Your objective: Copy exactly, no pictures: every line from the one that contains "Instruction: Toggle the dark mode switch" through the end of the entries below.
(Recorded information Opens)
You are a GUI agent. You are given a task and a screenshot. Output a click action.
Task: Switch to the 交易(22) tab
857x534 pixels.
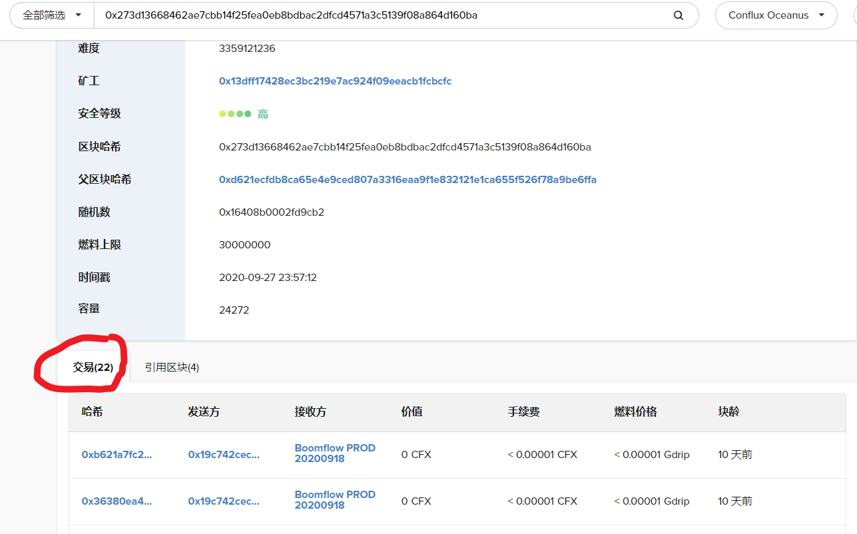pyautogui.click(x=93, y=367)
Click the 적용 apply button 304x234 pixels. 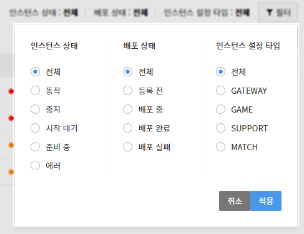pyautogui.click(x=266, y=201)
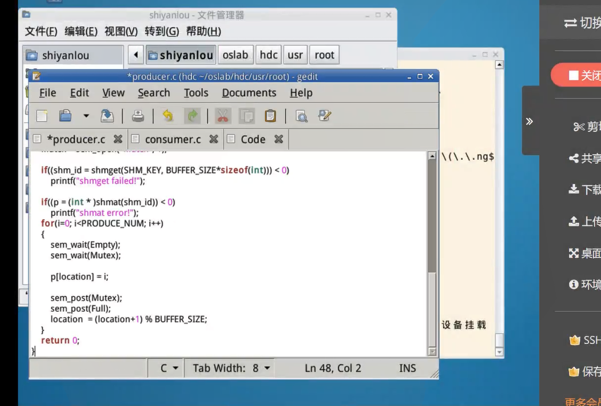601x406 pixels.
Task: Click the Print icon in gedit toolbar
Action: click(x=138, y=116)
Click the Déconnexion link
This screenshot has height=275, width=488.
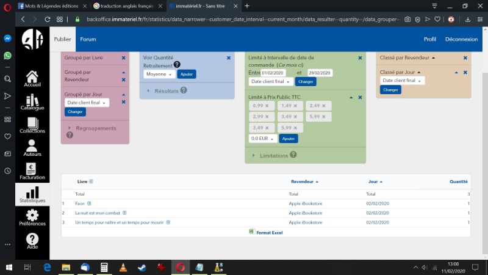461,39
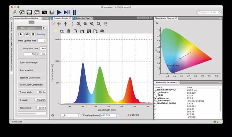Click the floppy disk save icon in the top toolbar
The height and width of the screenshot is (137, 232).
coord(29,12)
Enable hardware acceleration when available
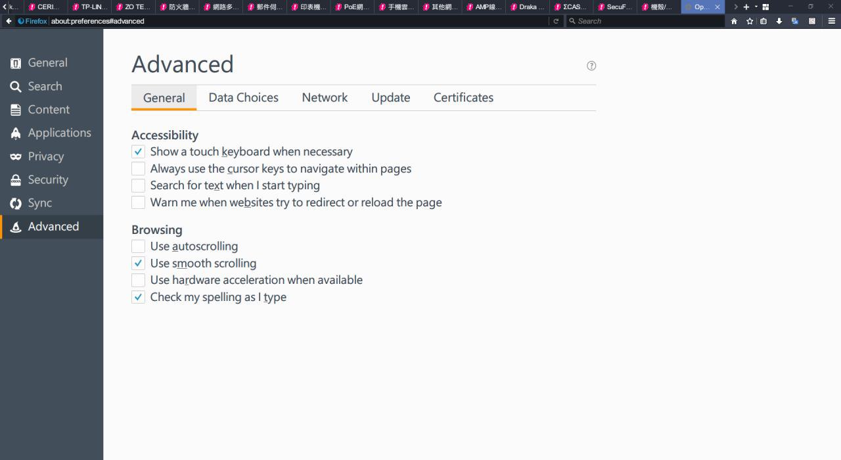 click(x=138, y=280)
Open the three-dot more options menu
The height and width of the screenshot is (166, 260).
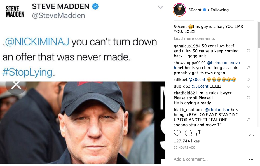point(251,159)
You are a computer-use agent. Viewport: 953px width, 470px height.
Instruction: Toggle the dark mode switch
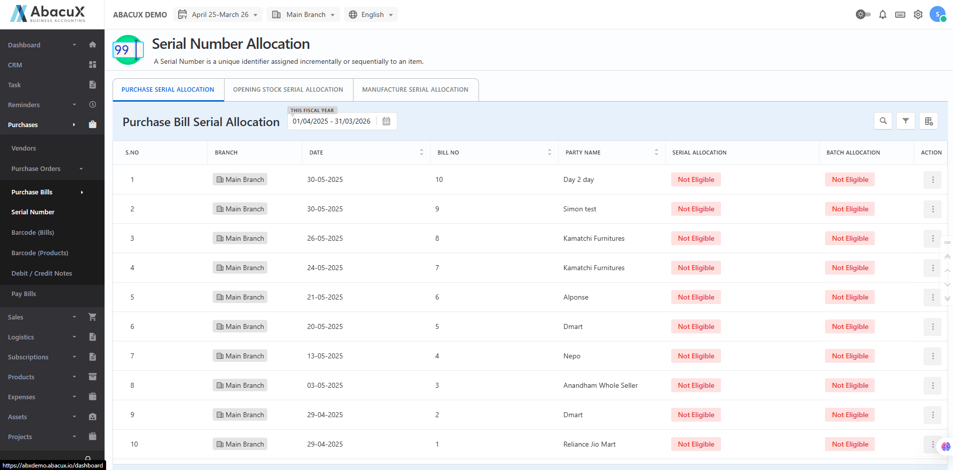click(863, 14)
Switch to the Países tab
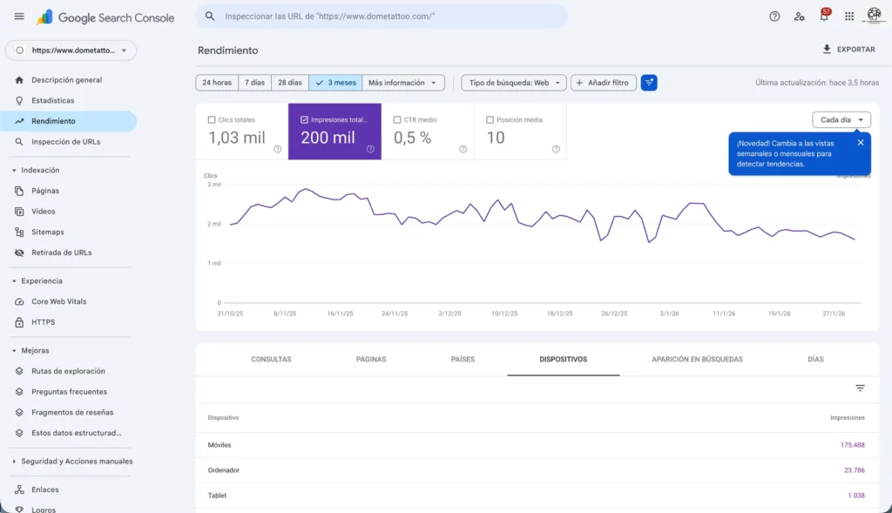Image resolution: width=892 pixels, height=513 pixels. click(463, 359)
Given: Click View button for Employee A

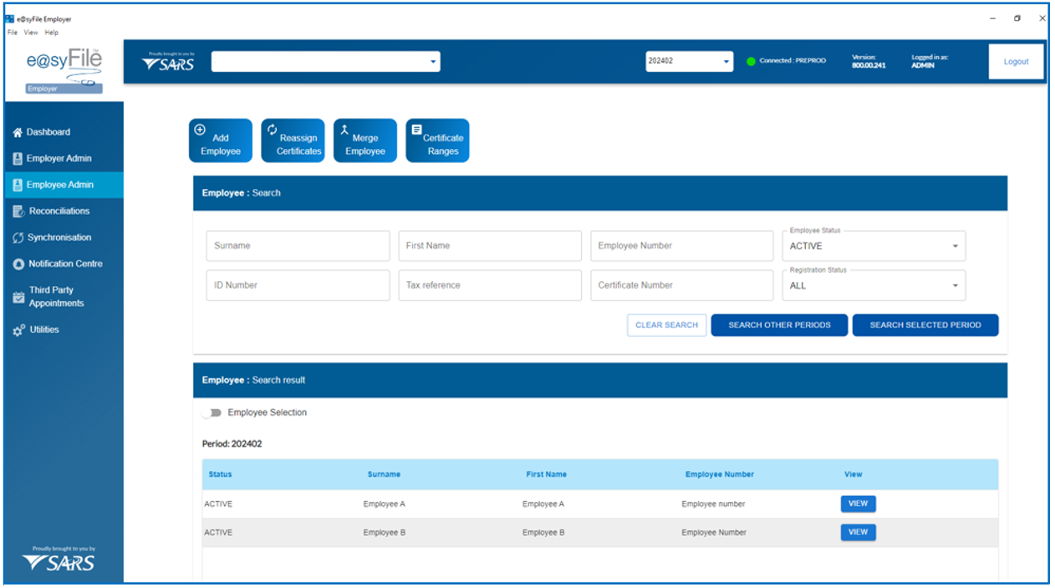Looking at the screenshot, I should pyautogui.click(x=858, y=504).
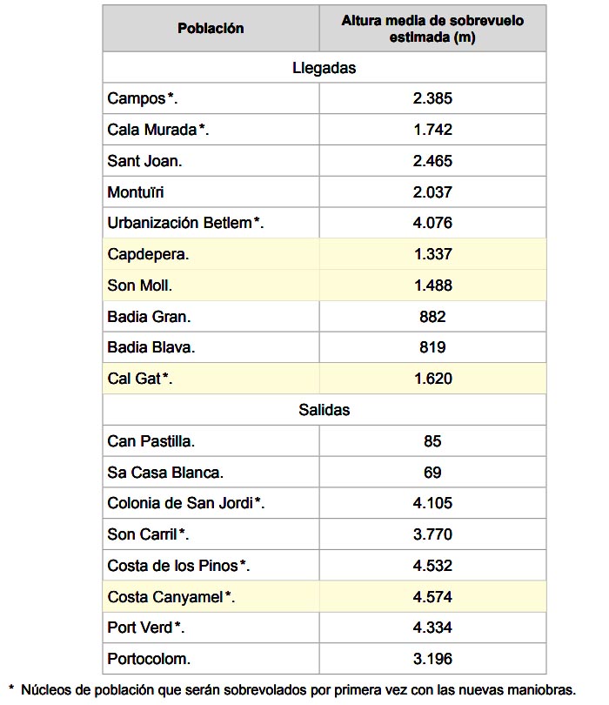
(Recorded information Closes)
Solution to this task:
Instruction: Toggle the dark mode switch
click(863, 14)
Switch to the Países tab
Image resolution: width=892 pixels, height=513 pixels. click(463, 359)
Given: Click View button for Employee A

Looking at the screenshot, I should pyautogui.click(x=858, y=504).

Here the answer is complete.